* What this task involves
Down to the last character, transcribe every record.

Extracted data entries
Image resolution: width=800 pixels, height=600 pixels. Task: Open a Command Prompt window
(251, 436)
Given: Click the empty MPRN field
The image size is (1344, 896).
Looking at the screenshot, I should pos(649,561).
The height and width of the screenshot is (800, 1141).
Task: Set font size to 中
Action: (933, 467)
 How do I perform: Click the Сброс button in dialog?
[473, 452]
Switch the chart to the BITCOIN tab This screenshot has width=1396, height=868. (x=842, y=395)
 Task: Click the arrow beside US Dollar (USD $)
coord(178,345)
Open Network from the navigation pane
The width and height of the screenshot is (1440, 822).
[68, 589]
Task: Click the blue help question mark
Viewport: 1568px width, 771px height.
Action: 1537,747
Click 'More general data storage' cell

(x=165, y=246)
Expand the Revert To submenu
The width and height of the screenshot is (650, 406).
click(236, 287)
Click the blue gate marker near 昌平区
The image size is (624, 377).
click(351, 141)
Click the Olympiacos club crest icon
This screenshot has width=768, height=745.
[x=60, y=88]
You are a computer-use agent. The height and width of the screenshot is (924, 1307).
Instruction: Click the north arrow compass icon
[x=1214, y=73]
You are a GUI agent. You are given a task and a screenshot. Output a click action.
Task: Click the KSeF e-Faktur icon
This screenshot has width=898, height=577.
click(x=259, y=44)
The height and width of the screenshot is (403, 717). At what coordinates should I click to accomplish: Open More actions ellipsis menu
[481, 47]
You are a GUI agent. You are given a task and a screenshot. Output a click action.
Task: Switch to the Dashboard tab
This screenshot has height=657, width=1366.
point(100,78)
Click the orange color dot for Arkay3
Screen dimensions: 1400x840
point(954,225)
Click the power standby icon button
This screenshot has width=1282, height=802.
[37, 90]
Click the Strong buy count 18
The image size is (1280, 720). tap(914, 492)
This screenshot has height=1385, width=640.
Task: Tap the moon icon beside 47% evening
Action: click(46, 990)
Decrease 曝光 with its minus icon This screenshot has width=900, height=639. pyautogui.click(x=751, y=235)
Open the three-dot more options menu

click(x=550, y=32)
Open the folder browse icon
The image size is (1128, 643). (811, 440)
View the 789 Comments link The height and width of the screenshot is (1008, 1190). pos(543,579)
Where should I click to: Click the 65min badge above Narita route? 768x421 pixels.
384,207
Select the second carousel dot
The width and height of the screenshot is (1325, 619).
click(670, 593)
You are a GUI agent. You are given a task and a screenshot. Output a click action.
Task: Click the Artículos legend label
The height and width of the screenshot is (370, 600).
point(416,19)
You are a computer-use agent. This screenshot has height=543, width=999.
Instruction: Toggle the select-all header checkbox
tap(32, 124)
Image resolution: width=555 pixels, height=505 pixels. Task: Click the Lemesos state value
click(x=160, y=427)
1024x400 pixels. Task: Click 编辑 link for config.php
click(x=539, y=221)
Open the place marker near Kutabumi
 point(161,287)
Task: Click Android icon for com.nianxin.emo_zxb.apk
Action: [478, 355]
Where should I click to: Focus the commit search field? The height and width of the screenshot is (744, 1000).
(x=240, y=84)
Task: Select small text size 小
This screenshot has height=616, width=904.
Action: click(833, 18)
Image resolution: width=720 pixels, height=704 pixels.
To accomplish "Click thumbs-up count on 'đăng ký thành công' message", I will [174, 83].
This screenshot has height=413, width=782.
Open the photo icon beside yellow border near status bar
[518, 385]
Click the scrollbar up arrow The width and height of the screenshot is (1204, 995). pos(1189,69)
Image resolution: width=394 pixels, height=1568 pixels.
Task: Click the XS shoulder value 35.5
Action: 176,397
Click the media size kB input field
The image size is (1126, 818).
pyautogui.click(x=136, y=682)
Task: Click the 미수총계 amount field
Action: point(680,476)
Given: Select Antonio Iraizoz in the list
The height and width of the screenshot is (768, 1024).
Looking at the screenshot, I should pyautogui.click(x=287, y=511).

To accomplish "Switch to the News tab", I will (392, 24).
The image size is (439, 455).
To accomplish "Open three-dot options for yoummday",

* Output of the task
Image resolution: width=800 pixels, height=600 pixels. Task: Open a Command Prompt window
(251, 436)
Given: Click the empty MPRN field
The image size is (1344, 896).
Looking at the screenshot, I should pos(649,561).
The height and width of the screenshot is (800, 1141).
Task: Set font size to 中
Action: (933, 467)
 How do I perform: Click the Сброс button in dialog?
[473, 452]
Switch the chart to the BITCOIN tab This screenshot has width=1396, height=868. (x=842, y=395)
 Task: Click the arrow beside US Dollar (USD $)
coord(178,345)
Open Network from the navigation pane
The width and height of the screenshot is (1440, 822).
[68, 589]
Task: Click the blue help question mark
Viewport: 1568px width, 771px height.
Action: 1537,747
Click 'More general data storage' cell

(x=165, y=246)
Expand the Revert To submenu
The width and height of the screenshot is (650, 406).
click(236, 287)
Click the blue gate marker near 昌平区
The image size is (624, 377).
click(351, 141)
Click the Olympiacos club crest icon
This screenshot has width=768, height=745.
[x=60, y=88]
You are a computer-use agent. The height and width of the screenshot is (924, 1307).
Instruction: Click the north arrow compass icon
[x=1214, y=73]
You are a GUI agent. You are given a task and a screenshot. Output a click action.
Task: Click the KSeF e-Faktur icon
This screenshot has width=898, height=577.
click(x=259, y=44)
The height and width of the screenshot is (403, 717). At what coordinates should I click to accomplish: Open More actions ellipsis menu
[481, 47]
You are a GUI agent. You are given a task and a screenshot. Output a click action.
Task: Switch to the Dashboard tab
This screenshot has height=657, width=1366.
point(100,78)
Click the orange color dot for Arkay3
Screen dimensions: 1400x840
point(954,225)
Click the power standby icon button
This screenshot has width=1282, height=802.
[37, 90]
Click the Strong buy count 18
The image size is (1280, 720). tap(914, 492)
This screenshot has height=1385, width=640.
Task: Tap the moon icon beside 47% evening
Action: click(46, 990)
Decrease 曝光 with its minus icon This screenshot has width=900, height=639. pyautogui.click(x=751, y=235)
Open the three-dot more options menu

click(x=550, y=32)
Open the folder browse icon
The image size is (1128, 643). (811, 440)
View the 789 Comments link The height and width of the screenshot is (1008, 1190). pos(543,579)
Where should I click to: Click the 65min badge above Narita route? 768x421 pixels.
384,207
Select the second carousel dot
The width and height of the screenshot is (1325, 619).
click(670, 593)
You are a GUI agent. You are given a task and a screenshot. Output a click action.
Task: Click the Artículos legend label
The height and width of the screenshot is (370, 600).
point(416,19)
You are a computer-use agent. This screenshot has height=543, width=999.
Instruction: Toggle the select-all header checkbox
tap(32, 124)
Image resolution: width=555 pixels, height=505 pixels. Task: Click the Lemesos state value
click(x=160, y=427)
1024x400 pixels. Task: Click 编辑 link for config.php
click(x=539, y=221)
Open the place marker near Kutabumi
 point(161,287)
Task: Click Android icon for com.nianxin.emo_zxb.apk
Action: [478, 355]
Where should I click to: Focus the commit search field? The height and width of the screenshot is (744, 1000).
(x=240, y=84)
Task: Select small text size 小
This screenshot has height=616, width=904.
Action: click(833, 18)
Image resolution: width=720 pixels, height=704 pixels.
To accomplish "Click thumbs-up count on 'đăng ký thành công' message", I will [174, 83].
This screenshot has height=413, width=782.
Open the photo icon beside yellow border near status bar
[518, 385]
Click the scrollbar up arrow The width and height of the screenshot is (1204, 995). pos(1189,69)
Image resolution: width=394 pixels, height=1568 pixels.
Task: Click the XS shoulder value 35.5
Action: 176,397
Click the media size kB input field
The image size is (1126, 818).
pyautogui.click(x=136, y=682)
Task: Click the 미수총계 amount field
Action: point(680,476)
Given: Select Antonio Iraizoz in the list
The height and width of the screenshot is (768, 1024).
Looking at the screenshot, I should pyautogui.click(x=287, y=511).

To accomplish "Switch to the News tab", I will (392, 24).
The image size is (439, 455).
To accomplish "Open three-dot options for yoummday",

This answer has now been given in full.